4 - O habeas corpus é, na verdade, uma providência de carácter excepcional destinada a proteger a liberdade individual nos casos em que não haja outro meio legal de fazer cessar a ofensa ilegítima dessa liberdade.
O Supremo Tribunal de Justiça vem, reiterada e impressivamente, perfilhando o entendimento nos termos do qual, em princípio e para que se não pervertam a essência e a finalidade do instituto, não há lugar a essa medida sempre que haja possibilidade de interpor recurso ordinário (cf., inter ali, os Acórdãos de 11 de Março de 1998, 8 de Abril e 14 de Outubro de 1999, este último já citado, aqueles proferidos nos processos n.os 349/98 e 449/99, 3.ª Secção, respectivamente).

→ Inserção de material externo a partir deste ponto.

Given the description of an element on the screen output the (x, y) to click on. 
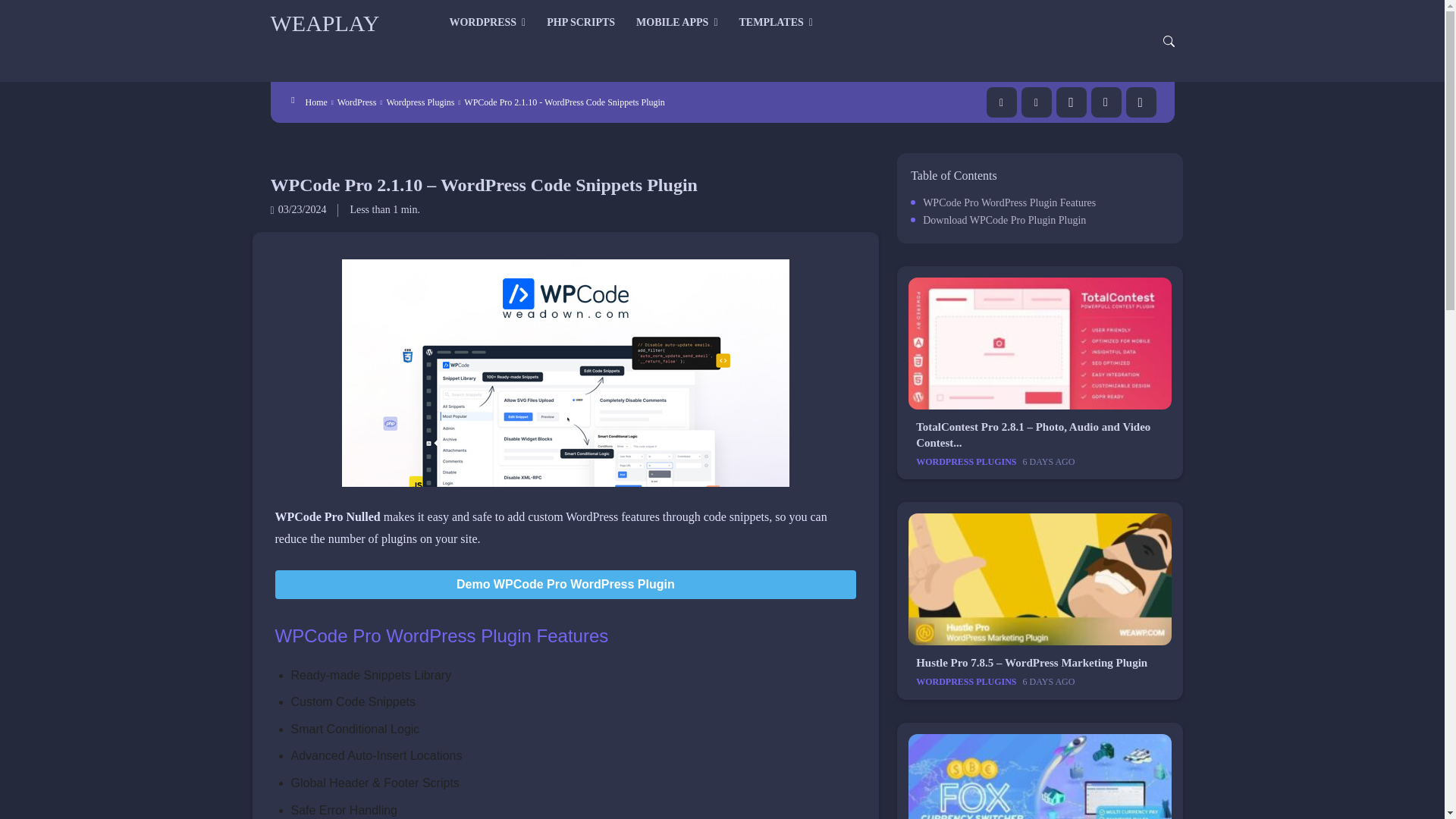
WhatsApp (1070, 101)
Facebook (1000, 101)
View all posts in WordPress (357, 102)
Twitter (1035, 101)
Telegram (1105, 101)
Copy URL (1140, 101)
View all posts in Wordpress Plugins (419, 102)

No caso, a interpretação normativa impugnada, que conduziu ao não conhecimento do pedido de habeas corpus com o fundamento do trânsito em julgado da decisão proferida quanto à liberdade condicional do requerente, parte da ideia de que a prisão do recorrente só poderia ser havida por ilegal, por exceder os cinco sextos da pena, se ele tivesse interposto recurso da decisão do juiz do Tribunal de Execução das Penas, que a própria lei diz ser irrecorrível e que, como tal, tem sido considerada pela jurisprudência, sem merecer censura constitucional.
Simplesmente, uma tal interpretação da lei implica que o condenado, que cumpriu cinco sextos da pena e não foi posto em liberdade, fique sem quaisquer meios de defesa: de facto, não pode recorrer da decisão que lhe recusa a liberdade condicional porque a mesma é irrecorrível; e, depois, justamente porque não recorreu, a sua prisão é considerada como cumprimento de pena - e, assim, como prisão não ilegal.
Assim, o meio que a Constituição da República consagra, nos termos do n.º 1 do artigo 31.º - no caso, por alegado excesso de duração da pena de prisão a cumprir -, mostra-se afrontado com essa interpretação.
III - Em face do exposto, decide-se:
a) Julgar inconstitucional, por violação do disposto no n.º 1 do artigo 31.º da Constituição da República, a interpretação da norma do artigo 222.º, n.os 1 e 2, alínea c), do Código de Processo Penal, conjugada com a do artigo 61.º, n.º 5, do Código Penal, no sentido de que a não interposição de recurso da decisão proferida sobre a questão fundamento da providência de habeas corpus, a que alude esta última norma, implica necessariamente a preclusão da possibilidade do recurso à referida providência;
b) Consequentemente, conceder provimento ao recurso, no que à questão de constitucionalidade respeita, de modo que se possa apreciar da existência ou não de fundamento para aquela providência ser decretada.
12 de Julho de 2000. - Alberto Tavares da Costa - Maria dos Prazeres Beleza - José de Sousa e Brito - Messias Bento - Luís Nunes de Almeida.